This is included in Hartshorne's definition (II.6, pg 137) of the pullback morphism $f^*: \operatorname{Div} Y \to \operatorname{Div} X$ induced by a finite morphism of nonsingular curves $f: X \to Y$. I do not understand why $f^*$ preserves prinicipal divisors and hence induces $f^*: \operatorname{Cl} Y \to \operatorname{Cl} X$.
My attempt:
I will assume $f$ is dominant so that $K(Y) \subset K(X)$. This isn't stated in the book but I'm not sure if this works otherwise.
Let $(g)_Y = \sum v_Q(g) Q \in \operatorname{Div} Y$ be principal. Then, if $t \in K(Y)$ is a local parameter of $Q$, $f^*(g)_Y$ is given by $$f^*(g)_Y = \sum_{Q \in Y} \left( v_Q(g) * \sum_{f(P) = Q} v_P(t) P \right).$$ Now I am very stuck showing this divisor is principal. I suspect that $f^*(g)_Y = (g)_X$ where the subscript denotes the scheme I'm taking the principal divisor in.
Here are some facts I was able to figure out about these valuations. If $P \mapsto Q$, there is an induced morphism $\mathcal{O}_{Q, Y} \to \mathcal{O}_{P, X}$ which is a local homomorphism of local rings. That is, $\mathfrak{m}_Q \to \mathfrak{m}_P$. Hence, if $v_Q(g) > 0$, then $v_P(g) > 0$. Similarly, since homomorphisms send units to units, we know that if $v_Q(g) = 0$, then $v_P(g) = 0$.
More than this I haven't been able to figure out.
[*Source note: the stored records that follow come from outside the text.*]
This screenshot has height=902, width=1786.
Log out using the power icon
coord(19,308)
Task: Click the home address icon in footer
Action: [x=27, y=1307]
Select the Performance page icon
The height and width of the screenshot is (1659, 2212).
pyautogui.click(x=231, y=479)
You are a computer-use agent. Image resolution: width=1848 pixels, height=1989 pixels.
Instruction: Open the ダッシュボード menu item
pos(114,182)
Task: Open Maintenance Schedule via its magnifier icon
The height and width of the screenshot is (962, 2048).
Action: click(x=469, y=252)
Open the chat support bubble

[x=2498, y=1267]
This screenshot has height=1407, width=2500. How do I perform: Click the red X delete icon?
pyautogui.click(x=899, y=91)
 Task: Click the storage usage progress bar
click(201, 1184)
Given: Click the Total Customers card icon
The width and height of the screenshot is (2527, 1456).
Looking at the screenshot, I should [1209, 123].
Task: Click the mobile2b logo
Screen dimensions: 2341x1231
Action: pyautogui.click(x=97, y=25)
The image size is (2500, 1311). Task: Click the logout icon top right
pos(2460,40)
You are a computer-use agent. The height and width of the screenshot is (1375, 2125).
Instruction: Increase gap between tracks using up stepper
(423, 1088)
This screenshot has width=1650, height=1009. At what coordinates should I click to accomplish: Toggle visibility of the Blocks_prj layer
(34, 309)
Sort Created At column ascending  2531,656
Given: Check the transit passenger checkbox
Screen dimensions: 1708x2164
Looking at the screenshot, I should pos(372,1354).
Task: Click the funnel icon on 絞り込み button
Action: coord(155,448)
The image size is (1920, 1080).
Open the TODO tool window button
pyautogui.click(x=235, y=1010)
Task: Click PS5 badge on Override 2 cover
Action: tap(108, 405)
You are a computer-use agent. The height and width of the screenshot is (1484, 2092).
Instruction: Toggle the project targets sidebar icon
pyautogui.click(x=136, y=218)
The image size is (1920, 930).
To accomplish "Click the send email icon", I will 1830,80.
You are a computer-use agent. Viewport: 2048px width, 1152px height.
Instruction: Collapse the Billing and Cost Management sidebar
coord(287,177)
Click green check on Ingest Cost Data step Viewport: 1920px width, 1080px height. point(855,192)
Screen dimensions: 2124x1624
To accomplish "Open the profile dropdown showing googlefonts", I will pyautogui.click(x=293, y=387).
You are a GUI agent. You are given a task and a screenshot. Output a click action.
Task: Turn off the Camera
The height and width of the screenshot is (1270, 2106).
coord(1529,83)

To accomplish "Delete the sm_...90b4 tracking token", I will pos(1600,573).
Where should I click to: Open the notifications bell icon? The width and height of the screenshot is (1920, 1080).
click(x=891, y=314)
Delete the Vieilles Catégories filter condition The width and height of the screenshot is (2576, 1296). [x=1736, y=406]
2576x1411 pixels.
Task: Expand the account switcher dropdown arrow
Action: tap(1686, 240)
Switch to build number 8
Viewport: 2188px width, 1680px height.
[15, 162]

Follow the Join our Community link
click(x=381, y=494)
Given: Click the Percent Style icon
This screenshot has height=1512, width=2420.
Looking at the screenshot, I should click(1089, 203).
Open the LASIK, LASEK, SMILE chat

I suspect there is some nice way of simplifying the expression for $f^*(g)_Y$ but I'm not sure how.
Thanks!
You're correct that a finite morphism of (irreducible) curves is dominant: the image is either the whole of the target or a single point (finiteness of the map + irreducibility of the source) and in the second case the map is clearly not finite: the preimage of the point in question is infinite.
For the meat of the problem, write $D=\sum_{Q_i} v_{Q_i}(g)Q_i$, and for each $Q_i\in Y$ let $g_i$ be a local equation for $Q_i$ in some affine open neighborhood. Then by definition of $f^*(g)_Y$, we have that $$f^*(g)_Y=\sum_{Q_i} v_{Q_i}(g)\left(\sum_{P_j\mapsto Q_i} v_{P_j}(f^*g_i)P_j\right).$$ On the other hand, for each $Q_i$ we can find an open set of $Y$ on which $g=u\cdot g_i^{v_{Q_i}(g)}$ for $g_i$ as before and $u$ a unit: this is true in the local ring $\mathcal{O}_{Y,Q_i}$, so it is true in some open neighborhood. Considering this equality in $K(X)$ by applying $f^*$, we get that $f^*g$ has valuation $v_{Q_i}(g)\cdot v_{P_j}(f^*g_i)$ along $Y_{ij}$. Therefore $f^*(g) =\sum_{P_j\in X} v_{Q_i}(g)\cdot v_{P_j}(f^*g_i) P_j$ and we're done.